Introduction
Introduction Statistics Contact Development Disclaimer Help
# taz.de -- Robert Habeck wirbt für Wärmepumpen: Auf Pumpentour
> Weil der Absatz von Wärmepumpen sinkt, sind Jobs und Energiewende in
> Gefahr. Wirtschaftsminister Robert Habeck will mit Vorurteilen aufräumen.
Bild: Bundeswirtschaftsminister Habeck informiert sich bei Bürgern, wie es so …
Grimmig schaut Klaus Scholz den vielen Leuten hinterher, die im Haus seiner
Nachbarin Roswitha Mende verschwinden. „Sie sind bei den Falschen“, ruft
der 84-Jährige. „Hier sind noch neun Nachbarn, die machen das nicht mit.“
Die Presseleute und örtlichen Politiker hören ihn nicht.

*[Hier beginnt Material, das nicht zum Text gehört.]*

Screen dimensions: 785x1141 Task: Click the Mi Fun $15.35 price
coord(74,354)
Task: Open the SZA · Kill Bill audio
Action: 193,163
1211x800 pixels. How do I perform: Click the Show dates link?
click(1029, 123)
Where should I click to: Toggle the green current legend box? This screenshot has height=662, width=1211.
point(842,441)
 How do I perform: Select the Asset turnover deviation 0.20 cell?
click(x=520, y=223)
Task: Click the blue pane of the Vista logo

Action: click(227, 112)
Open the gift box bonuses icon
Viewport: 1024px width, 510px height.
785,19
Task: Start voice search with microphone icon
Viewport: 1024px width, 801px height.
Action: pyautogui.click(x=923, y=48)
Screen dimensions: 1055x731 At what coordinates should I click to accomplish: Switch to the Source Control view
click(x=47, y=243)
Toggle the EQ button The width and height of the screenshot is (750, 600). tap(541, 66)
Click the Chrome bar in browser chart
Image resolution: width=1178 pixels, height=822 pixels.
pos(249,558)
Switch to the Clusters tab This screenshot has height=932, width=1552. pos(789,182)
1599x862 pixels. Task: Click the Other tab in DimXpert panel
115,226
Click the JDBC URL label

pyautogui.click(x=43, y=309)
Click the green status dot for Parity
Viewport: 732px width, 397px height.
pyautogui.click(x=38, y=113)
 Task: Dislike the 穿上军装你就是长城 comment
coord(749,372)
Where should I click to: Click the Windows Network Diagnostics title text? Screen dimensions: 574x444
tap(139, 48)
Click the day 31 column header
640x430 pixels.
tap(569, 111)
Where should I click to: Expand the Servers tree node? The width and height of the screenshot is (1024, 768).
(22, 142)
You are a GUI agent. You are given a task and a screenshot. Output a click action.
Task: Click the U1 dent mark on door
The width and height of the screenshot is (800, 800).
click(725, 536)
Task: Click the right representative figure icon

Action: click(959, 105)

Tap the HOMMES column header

Sie eilen dem grünen Bundeswirtschaftsminister Robert Habeck nach, der
sich in der beschaulichen Wohnsiedlung im niedersächsischen Laatzen über
Roswitha Mendes neue Wärmepumpe und Solaranlage informiert. Für Klaus
Scholz wäre der Einbau dieser Geräte nichts. „Ich sehe gar nicht ein, dass
ich das mit 84 Jahren mache“, sagt er trotzig. „Und die anderen hier auch
nicht.“
Mit den Nachbarn von Roswitha Mende spricht Habeck an diesem Tag Mitte
August nicht. Dabei ist er nach Laatzen gekommen, um die Vorurteile gegen
Wärmepumpen auszuräumen. „Es sind viele falsche Informationen im Umlauf“,
sagt er immer wieder. Drei Tage nimmt sich der Minister Zeit für die
Werbetour.
Gas- und Ölheizungen beschleunigen die Erderhitzung. Sollen die Klimaziele
erreicht werden, müssen sie ersetzt werden. Das soll vor allem durch mehr
Fernwärme und – wo das nicht möglich ist – mithilfe von mit Strom
betriebenen Wärmepumpen geschehen. In vielen anderen Ländern hat dieser
Prozess namens Wärmewende längst begonnen.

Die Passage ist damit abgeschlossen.